El adulterio era considerado como aquella relación sexual que un hombre casado tenía con una mujer casada. La mujer una vez casada se consideraba propiedad del marido. Con el adulterio se perjudicaba al marido, pero si el hombre le fallaba a la mujer no había problema alguno. ¡…Cómo iba a estar de acuerdo Jesús con esta aberración!

En apariencia, Jesús se pone de parte de la ley, pero con una condición: “El que esté libre de pecado, que tire la primera piedra”… todos acusan a la mujer, pero tirar la primera piedra era hacerse responsables de la ejecución y nadie está dispuesto a comprometerse; entonces se empiezan a retirar empezando por los más ancianos. Jesús le hace saber a la mujer que el perdón que le ofrece es garantía para iniciar una vida nueva y renovada: “Anda y en adelante no vuelvas a pecar”.

Sentirnos amados

Una vez que Jesús desenmascara las malas intenciones de los fariseos, el Maestro perdona a la mujer antes de que se lo pida, sin exigir ninguna condición. Aquella mujer pecadora ha descubierto el amor incondicional de Jesús y eso es lo que la lleva a un cambio de vida. Lo central de la escena es el perdón que ofrece Jesús a esta pecadora. Cambiar de vida es consecuencia de sentirnos amados y perdonados por Dios.

La relación de amistad y seguimiento a Jesús nos impulsa a mirar las distintas posibilidades que tenemos de reconocer lo que somos y podemos llegar a ser: hombres y mujeres libres para amar y ser amados. En mi relación con Dios, tampoco tiene cabida el miedo porque el miedo nos paraliza para seguir a Jesús con valentía.
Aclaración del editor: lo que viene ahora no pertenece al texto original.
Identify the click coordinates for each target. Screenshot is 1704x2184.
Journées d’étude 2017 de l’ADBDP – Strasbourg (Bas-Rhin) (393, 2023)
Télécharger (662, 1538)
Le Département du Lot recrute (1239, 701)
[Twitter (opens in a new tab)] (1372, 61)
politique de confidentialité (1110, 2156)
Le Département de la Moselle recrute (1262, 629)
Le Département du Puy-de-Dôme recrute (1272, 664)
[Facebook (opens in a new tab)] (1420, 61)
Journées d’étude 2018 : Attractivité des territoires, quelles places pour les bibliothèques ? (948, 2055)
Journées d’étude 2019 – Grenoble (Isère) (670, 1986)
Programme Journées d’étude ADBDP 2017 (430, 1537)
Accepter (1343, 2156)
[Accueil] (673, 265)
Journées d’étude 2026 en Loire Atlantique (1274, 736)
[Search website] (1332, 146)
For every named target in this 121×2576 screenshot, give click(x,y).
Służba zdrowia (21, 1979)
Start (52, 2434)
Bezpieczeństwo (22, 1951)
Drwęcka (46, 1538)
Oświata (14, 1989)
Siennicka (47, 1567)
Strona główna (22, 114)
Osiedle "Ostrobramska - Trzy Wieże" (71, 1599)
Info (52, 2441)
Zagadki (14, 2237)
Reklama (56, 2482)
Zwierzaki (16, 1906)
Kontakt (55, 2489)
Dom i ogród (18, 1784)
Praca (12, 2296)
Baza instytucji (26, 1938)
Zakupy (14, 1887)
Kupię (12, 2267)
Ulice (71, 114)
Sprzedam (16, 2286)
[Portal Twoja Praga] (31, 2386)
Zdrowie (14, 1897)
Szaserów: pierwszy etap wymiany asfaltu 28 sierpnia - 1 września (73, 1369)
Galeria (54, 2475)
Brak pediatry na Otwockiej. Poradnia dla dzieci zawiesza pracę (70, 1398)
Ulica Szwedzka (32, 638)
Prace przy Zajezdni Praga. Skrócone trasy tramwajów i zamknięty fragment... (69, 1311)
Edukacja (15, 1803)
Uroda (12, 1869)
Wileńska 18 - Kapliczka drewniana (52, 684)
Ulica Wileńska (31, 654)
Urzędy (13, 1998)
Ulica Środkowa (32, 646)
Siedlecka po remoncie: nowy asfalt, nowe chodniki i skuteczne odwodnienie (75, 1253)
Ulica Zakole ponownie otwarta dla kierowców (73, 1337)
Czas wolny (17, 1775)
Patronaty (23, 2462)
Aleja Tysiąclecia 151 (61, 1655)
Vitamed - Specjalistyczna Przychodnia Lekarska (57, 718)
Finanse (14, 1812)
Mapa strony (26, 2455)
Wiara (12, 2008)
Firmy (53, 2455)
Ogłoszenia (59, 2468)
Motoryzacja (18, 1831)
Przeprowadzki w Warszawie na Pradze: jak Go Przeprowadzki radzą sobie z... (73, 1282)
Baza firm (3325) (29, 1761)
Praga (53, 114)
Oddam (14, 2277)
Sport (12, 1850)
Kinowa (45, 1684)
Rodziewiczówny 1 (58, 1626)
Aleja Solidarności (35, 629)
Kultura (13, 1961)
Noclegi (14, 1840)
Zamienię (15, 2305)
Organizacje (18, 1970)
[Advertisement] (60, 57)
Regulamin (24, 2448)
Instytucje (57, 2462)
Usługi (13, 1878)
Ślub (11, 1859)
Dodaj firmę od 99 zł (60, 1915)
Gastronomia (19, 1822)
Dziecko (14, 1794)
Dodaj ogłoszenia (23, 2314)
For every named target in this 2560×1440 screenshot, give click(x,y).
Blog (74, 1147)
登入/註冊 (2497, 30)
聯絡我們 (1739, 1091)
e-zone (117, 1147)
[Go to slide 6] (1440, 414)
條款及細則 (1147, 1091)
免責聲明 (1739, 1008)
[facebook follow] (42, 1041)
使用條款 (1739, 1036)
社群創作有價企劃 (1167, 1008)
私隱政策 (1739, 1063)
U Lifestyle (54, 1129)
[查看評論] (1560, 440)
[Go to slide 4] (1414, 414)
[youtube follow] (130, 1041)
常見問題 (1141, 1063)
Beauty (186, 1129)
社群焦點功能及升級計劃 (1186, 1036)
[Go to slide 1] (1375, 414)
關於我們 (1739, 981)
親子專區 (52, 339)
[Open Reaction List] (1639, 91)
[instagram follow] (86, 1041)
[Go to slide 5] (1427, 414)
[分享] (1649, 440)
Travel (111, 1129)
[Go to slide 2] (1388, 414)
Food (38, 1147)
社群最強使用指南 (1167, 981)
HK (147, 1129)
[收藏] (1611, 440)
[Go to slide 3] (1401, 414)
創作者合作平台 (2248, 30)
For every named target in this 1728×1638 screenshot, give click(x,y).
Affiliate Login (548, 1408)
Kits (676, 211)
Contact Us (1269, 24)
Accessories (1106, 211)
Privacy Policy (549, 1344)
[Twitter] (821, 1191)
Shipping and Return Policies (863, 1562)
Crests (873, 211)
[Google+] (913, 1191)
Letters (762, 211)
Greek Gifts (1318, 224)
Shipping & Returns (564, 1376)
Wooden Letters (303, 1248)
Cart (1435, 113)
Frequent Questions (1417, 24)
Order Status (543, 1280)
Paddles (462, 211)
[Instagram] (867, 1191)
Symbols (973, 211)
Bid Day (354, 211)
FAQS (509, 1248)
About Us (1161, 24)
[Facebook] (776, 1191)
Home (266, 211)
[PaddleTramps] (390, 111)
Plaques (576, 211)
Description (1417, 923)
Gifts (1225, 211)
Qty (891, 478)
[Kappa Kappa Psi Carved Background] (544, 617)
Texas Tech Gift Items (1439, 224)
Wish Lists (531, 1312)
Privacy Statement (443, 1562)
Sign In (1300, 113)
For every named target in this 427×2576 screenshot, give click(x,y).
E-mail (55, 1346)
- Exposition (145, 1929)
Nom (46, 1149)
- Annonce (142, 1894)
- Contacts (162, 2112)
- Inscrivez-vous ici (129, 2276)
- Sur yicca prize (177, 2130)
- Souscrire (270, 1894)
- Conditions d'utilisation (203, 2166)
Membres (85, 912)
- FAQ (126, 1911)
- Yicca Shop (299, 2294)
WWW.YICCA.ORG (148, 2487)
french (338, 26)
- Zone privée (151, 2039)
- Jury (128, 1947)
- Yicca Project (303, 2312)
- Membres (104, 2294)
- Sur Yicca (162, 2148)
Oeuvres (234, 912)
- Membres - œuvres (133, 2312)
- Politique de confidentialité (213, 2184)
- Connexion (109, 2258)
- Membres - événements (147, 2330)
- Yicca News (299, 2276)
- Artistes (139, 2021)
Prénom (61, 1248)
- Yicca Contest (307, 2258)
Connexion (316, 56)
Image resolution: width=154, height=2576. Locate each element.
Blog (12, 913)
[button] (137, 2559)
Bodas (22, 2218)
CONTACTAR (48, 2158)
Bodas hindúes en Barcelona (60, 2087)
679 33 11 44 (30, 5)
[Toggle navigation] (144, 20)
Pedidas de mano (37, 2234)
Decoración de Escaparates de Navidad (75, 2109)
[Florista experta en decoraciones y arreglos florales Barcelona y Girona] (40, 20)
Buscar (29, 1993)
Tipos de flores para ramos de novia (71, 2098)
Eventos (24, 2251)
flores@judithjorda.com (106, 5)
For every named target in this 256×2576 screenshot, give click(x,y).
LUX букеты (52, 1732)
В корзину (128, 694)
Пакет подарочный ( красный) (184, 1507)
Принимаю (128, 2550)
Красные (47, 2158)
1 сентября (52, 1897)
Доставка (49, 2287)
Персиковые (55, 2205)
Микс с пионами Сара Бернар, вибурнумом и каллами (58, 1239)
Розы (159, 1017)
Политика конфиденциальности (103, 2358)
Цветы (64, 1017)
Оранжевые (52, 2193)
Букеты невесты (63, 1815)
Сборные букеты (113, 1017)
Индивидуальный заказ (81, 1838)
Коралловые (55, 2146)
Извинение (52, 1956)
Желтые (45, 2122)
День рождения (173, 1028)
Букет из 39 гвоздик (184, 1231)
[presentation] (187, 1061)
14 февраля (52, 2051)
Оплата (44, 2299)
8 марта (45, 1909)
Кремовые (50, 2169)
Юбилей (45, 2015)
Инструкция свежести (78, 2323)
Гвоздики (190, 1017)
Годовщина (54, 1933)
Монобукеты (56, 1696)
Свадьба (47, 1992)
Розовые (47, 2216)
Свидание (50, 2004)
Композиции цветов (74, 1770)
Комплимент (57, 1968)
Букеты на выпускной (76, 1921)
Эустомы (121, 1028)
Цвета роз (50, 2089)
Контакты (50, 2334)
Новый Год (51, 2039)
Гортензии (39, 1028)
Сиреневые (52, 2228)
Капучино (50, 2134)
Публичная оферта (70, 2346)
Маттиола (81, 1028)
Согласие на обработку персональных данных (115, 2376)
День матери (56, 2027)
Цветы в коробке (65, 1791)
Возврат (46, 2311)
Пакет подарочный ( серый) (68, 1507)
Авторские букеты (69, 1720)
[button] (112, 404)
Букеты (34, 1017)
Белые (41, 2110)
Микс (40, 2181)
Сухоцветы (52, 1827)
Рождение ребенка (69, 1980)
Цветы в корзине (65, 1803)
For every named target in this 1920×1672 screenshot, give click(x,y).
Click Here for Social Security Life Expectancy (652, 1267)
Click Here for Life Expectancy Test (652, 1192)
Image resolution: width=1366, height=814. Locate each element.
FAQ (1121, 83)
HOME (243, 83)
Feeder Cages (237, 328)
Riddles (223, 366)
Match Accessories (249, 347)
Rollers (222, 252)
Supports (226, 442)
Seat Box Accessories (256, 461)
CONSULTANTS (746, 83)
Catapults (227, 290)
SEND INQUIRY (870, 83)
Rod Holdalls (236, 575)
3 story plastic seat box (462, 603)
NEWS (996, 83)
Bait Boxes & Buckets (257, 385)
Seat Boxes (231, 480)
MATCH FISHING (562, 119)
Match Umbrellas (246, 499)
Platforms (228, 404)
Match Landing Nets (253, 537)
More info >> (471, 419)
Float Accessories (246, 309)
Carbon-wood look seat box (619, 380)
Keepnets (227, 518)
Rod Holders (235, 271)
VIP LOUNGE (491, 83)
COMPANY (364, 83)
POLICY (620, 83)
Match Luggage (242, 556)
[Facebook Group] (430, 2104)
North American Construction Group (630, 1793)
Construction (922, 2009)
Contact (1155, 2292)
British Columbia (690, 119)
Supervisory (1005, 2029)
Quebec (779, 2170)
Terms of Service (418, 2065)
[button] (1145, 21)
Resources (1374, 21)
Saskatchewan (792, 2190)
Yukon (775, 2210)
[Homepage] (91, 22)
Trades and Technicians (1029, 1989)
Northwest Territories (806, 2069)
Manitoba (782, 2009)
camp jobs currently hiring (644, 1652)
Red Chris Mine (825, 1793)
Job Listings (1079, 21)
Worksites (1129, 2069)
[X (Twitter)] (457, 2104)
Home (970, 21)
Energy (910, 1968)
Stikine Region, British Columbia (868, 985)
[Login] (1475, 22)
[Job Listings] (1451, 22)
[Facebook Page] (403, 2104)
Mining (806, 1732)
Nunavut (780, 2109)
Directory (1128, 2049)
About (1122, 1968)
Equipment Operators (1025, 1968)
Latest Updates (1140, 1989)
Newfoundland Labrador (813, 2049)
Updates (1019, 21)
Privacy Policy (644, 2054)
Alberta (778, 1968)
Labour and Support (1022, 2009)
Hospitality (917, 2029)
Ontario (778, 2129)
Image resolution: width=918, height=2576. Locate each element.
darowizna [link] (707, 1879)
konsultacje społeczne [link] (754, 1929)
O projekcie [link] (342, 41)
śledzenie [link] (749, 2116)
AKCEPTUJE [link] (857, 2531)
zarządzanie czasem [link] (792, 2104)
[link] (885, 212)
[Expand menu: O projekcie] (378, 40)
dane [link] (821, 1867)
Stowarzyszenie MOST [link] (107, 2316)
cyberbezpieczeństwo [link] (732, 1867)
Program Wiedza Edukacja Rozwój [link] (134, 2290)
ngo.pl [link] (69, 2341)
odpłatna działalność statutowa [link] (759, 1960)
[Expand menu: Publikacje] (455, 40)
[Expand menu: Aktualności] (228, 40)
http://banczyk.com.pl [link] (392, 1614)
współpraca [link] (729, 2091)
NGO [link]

  Reflexión personal                         

La mujer pecadora se siente renovada, reconciliada, para seguir con alegría su vida. ¿Ante mis errores, mis pecados y fragilidades soy capaz de dejarme perdonar por la fuerza transformadora de la misericordia de Jesús? ¿En qué situaciones he experimentado el perdón de Jesús?

La mujer pecadora se siente llamada a no volver a caer en el pecado, a compartir la alegría de sentirse liberada por el amor de Jesús. ¿He experimentado el amor de Dios en mi vida, me he sentido llamado (a) a desplegar todas mis posibilidades en bien de los demás? ¿Cómo lo manifiesto?

 Todo seguidor de Jesús ha experimentado el miedo a seguirlo y ponerse al servicio de los demás, sin embargo Jesús conoce el barro del que estamos hechos y desde ahí nos invita a seguirle. ¿Me he puesto a pensar cuáles son mis miedos que experimento al querer seguir de cerca a Jesús? ¿Qué medios pongo para vencer la incertidumbre que me paraliza en la entrega a Jesús y a los demás?